▶ _Work task_: Before you finish, make sure each line of the records has been retyped exactly.

▶ _Pixel coordinate grounding data_:
*** Begin section ***

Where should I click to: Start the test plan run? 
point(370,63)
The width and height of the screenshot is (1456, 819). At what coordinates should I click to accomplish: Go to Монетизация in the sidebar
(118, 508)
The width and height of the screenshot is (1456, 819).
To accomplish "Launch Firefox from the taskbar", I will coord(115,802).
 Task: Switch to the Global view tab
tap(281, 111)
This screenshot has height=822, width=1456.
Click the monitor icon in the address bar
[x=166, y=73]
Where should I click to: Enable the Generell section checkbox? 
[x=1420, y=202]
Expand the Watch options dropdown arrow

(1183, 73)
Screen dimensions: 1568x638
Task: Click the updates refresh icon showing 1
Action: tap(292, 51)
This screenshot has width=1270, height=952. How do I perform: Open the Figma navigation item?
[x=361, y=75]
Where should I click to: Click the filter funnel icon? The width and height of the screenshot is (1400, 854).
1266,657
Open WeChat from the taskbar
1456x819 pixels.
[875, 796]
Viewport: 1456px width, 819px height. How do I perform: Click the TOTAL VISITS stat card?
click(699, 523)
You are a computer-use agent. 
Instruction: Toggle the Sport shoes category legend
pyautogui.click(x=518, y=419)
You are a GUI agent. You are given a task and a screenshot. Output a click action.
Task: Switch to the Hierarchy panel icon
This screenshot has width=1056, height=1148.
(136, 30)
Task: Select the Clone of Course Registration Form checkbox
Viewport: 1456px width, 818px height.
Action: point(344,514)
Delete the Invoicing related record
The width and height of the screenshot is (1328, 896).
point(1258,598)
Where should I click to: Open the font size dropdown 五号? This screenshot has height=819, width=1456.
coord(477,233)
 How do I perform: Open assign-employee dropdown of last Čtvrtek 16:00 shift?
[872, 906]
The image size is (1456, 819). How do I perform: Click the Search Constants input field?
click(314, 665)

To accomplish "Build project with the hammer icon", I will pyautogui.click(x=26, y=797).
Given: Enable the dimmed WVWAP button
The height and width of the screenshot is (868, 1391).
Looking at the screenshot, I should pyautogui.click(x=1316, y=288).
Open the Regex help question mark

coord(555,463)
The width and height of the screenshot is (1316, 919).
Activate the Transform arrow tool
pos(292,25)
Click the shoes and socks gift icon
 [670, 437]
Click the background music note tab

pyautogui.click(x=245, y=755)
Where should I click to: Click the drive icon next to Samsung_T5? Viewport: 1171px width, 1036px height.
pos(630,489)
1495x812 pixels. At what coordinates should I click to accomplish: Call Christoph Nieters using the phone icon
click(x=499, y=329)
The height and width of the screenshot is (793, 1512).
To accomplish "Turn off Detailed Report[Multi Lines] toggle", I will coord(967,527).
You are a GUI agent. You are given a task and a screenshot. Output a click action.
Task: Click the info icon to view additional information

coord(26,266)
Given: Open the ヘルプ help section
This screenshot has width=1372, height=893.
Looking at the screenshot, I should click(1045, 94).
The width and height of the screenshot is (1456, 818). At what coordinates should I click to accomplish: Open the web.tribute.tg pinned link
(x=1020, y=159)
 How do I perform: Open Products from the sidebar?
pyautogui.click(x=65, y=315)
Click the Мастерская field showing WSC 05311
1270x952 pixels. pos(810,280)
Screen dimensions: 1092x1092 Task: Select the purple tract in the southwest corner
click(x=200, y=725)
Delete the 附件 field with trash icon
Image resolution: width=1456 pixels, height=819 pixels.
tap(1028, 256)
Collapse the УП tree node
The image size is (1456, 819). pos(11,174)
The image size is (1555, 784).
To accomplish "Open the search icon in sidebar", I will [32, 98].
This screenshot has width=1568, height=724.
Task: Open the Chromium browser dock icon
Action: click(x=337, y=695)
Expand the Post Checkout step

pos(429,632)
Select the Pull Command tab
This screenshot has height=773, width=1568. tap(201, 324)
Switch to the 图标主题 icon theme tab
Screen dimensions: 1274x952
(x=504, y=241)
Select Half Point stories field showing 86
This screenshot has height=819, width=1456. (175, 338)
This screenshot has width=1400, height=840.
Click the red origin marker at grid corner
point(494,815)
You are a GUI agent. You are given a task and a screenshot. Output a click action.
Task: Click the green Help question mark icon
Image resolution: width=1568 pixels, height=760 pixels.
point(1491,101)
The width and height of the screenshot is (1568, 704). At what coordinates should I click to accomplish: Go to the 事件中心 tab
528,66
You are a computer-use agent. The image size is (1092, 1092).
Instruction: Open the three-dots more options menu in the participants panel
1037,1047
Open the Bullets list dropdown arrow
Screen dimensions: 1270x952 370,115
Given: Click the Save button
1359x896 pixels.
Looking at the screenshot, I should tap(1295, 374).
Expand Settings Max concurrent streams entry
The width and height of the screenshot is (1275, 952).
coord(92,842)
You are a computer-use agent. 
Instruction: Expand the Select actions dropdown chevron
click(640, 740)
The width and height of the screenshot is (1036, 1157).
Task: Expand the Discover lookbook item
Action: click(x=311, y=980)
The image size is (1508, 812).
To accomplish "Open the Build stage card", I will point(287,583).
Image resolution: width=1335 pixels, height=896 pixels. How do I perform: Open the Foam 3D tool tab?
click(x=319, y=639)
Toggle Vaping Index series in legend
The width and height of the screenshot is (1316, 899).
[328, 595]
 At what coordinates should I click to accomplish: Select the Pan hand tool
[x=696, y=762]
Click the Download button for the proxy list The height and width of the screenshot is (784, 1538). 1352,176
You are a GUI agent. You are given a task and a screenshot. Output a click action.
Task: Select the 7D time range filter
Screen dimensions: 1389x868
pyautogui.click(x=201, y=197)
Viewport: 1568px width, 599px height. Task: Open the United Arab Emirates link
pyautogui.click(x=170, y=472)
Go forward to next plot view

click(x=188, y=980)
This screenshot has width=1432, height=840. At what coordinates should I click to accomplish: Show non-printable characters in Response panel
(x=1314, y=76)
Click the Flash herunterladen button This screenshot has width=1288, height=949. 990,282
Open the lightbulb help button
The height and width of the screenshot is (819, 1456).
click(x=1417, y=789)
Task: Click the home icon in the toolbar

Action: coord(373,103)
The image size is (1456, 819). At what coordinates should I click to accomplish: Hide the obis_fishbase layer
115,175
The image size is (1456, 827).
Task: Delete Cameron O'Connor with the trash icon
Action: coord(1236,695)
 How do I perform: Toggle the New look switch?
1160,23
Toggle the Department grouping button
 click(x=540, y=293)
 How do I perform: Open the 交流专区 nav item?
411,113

*** End section ***

▶ _Exercise output_:
Where should I click to: Start the test plan run? 
point(370,63)
The width and height of the screenshot is (1456, 819). At what coordinates should I click to accomplish: Go to Монетизация in the sidebar
(118, 508)
The width and height of the screenshot is (1456, 819).
To accomplish "Launch Firefox from the taskbar", I will coord(115,802).
 Task: Switch to the Global view tab
tap(281, 111)
This screenshot has height=822, width=1456.
Click the monitor icon in the address bar
[x=166, y=73]
Where should I click to: Enable the Generell section checkbox? 
[x=1420, y=202]
Expand the Watch options dropdown arrow

(1183, 73)
Screen dimensions: 1568x638
Task: Click the updates refresh icon showing 1
Action: tap(292, 51)
This screenshot has width=1270, height=952. How do I perform: Open the Figma navigation item?
[x=361, y=75]
Where should I click to: Click the filter funnel icon? The width and height of the screenshot is (1400, 854).
1266,657
Open WeChat from the taskbar
1456x819 pixels.
[875, 796]
Viewport: 1456px width, 819px height. How do I perform: Click the TOTAL VISITS stat card?
click(699, 523)
You are a computer-use agent. 
Instruction: Toggle the Sport shoes category legend
pyautogui.click(x=518, y=419)
You are a GUI agent. You are given a task and a screenshot. Output a click action.
Task: Switch to the Hierarchy panel icon
This screenshot has width=1056, height=1148.
(136, 30)
Task: Select the Clone of Course Registration Form checkbox
Viewport: 1456px width, 818px height.
Action: point(344,514)
Delete the Invoicing related record
The width and height of the screenshot is (1328, 896).
point(1258,598)
Where should I click to: Open the font size dropdown 五号? This screenshot has height=819, width=1456.
coord(477,233)
 How do I perform: Open assign-employee dropdown of last Čtvrtek 16:00 shift?
[872, 906]
The image size is (1456, 819). How do I perform: Click the Search Constants input field?
click(314, 665)

To accomplish "Build project with the hammer icon", I will pyautogui.click(x=26, y=797).
Given: Enable the dimmed WVWAP button
The height and width of the screenshot is (868, 1391).
Looking at the screenshot, I should pyautogui.click(x=1316, y=288).
Open the Regex help question mark

coord(555,463)
The width and height of the screenshot is (1316, 919).
Activate the Transform arrow tool
pos(292,25)
Click the shoes and socks gift icon
 [670, 437]
Click the background music note tab

pyautogui.click(x=245, y=755)
Where should I click to: Click the drive icon next to Samsung_T5? Viewport: 1171px width, 1036px height.
pos(630,489)
1495x812 pixels. At what coordinates should I click to accomplish: Call Christoph Nieters using the phone icon
click(x=499, y=329)
The height and width of the screenshot is (793, 1512).
To accomplish "Turn off Detailed Report[Multi Lines] toggle", I will coord(967,527).
You are a GUI agent. You are given a task and a screenshot. Output a click action.
Task: Click the info icon to view additional information

coord(26,266)
Given: Open the ヘルプ help section
This screenshot has width=1372, height=893.
Looking at the screenshot, I should click(1045, 94).
The width and height of the screenshot is (1456, 818). At what coordinates should I click to accomplish: Open the web.tribute.tg pinned link
(x=1020, y=159)
 How do I perform: Open Products from the sidebar?
pyautogui.click(x=65, y=315)
Click the Мастерская field showing WSC 05311
1270x952 pixels. pos(810,280)
Screen dimensions: 1092x1092 Task: Select the purple tract in the southwest corner
click(x=200, y=725)
Delete the 附件 field with trash icon
Image resolution: width=1456 pixels, height=819 pixels.
tap(1028, 256)
Collapse the УП tree node
The image size is (1456, 819). pos(11,174)
The image size is (1555, 784).
To accomplish "Open the search icon in sidebar", I will [32, 98].
This screenshot has width=1568, height=724.
Task: Open the Chromium browser dock icon
Action: click(x=337, y=695)
Expand the Post Checkout step

pos(429,632)
Select the Pull Command tab
This screenshot has height=773, width=1568. tap(201, 324)
Switch to the 图标主题 icon theme tab
Screen dimensions: 1274x952
(x=504, y=241)
Select Half Point stories field showing 86
This screenshot has height=819, width=1456. (175, 338)
This screenshot has width=1400, height=840.
Click the red origin marker at grid corner
point(494,815)
You are a GUI agent. You are given a task and a screenshot. Output a click action.
Task: Click the green Help question mark icon
Image resolution: width=1568 pixels, height=760 pixels.
point(1491,101)
The width and height of the screenshot is (1568, 704). At what coordinates should I click to accomplish: Go to the 事件中心 tab
528,66
You are a computer-use agent. The image size is (1092, 1092).
Instruction: Open the three-dots more options menu in the participants panel
1037,1047
Open the Bullets list dropdown arrow
Screen dimensions: 1270x952 370,115
Given: Click the Save button
1359x896 pixels.
Looking at the screenshot, I should tap(1295, 374).
Expand Settings Max concurrent streams entry
The width and height of the screenshot is (1275, 952).
coord(92,842)
You are a computer-use agent. 
Instruction: Expand the Select actions dropdown chevron
click(640, 740)
The width and height of the screenshot is (1036, 1157).
Task: Expand the Discover lookbook item
Action: click(x=311, y=980)
The image size is (1508, 812).
To accomplish "Open the Build stage card", I will point(287,583).
Image resolution: width=1335 pixels, height=896 pixels. How do I perform: Open the Foam 3D tool tab?
click(x=319, y=639)
Toggle Vaping Index series in legend
The width and height of the screenshot is (1316, 899).
[328, 595]
 At what coordinates should I click to accomplish: Select the Pan hand tool
[x=696, y=762]
Click the Download button for the proxy list The height and width of the screenshot is (784, 1538). 1352,176
You are a GUI agent. You are given a task and a screenshot. Output a click action.
Task: Select the 7D time range filter
Screen dimensions: 1389x868
pyautogui.click(x=201, y=197)
Viewport: 1568px width, 599px height. Task: Open the United Arab Emirates link
pyautogui.click(x=170, y=472)
Go forward to next plot view

click(x=188, y=980)
This screenshot has width=1432, height=840. At what coordinates should I click to accomplish: Show non-printable characters in Response panel
(x=1314, y=76)
Click the Flash herunterladen button This screenshot has width=1288, height=949. 990,282
Open the lightbulb help button
The height and width of the screenshot is (819, 1456).
click(x=1417, y=789)
Task: Click the home icon in the toolbar

Action: coord(373,103)
The image size is (1456, 819). At what coordinates should I click to accomplish: Hide the obis_fishbase layer
115,175
The image size is (1456, 827).
Task: Delete Cameron O'Connor with the trash icon
Action: coord(1236,695)
 How do I perform: Toggle the New look switch?
1160,23
Toggle the Department grouping button
 click(x=540, y=293)
 How do I perform: Open the 交流专区 nav item?
411,113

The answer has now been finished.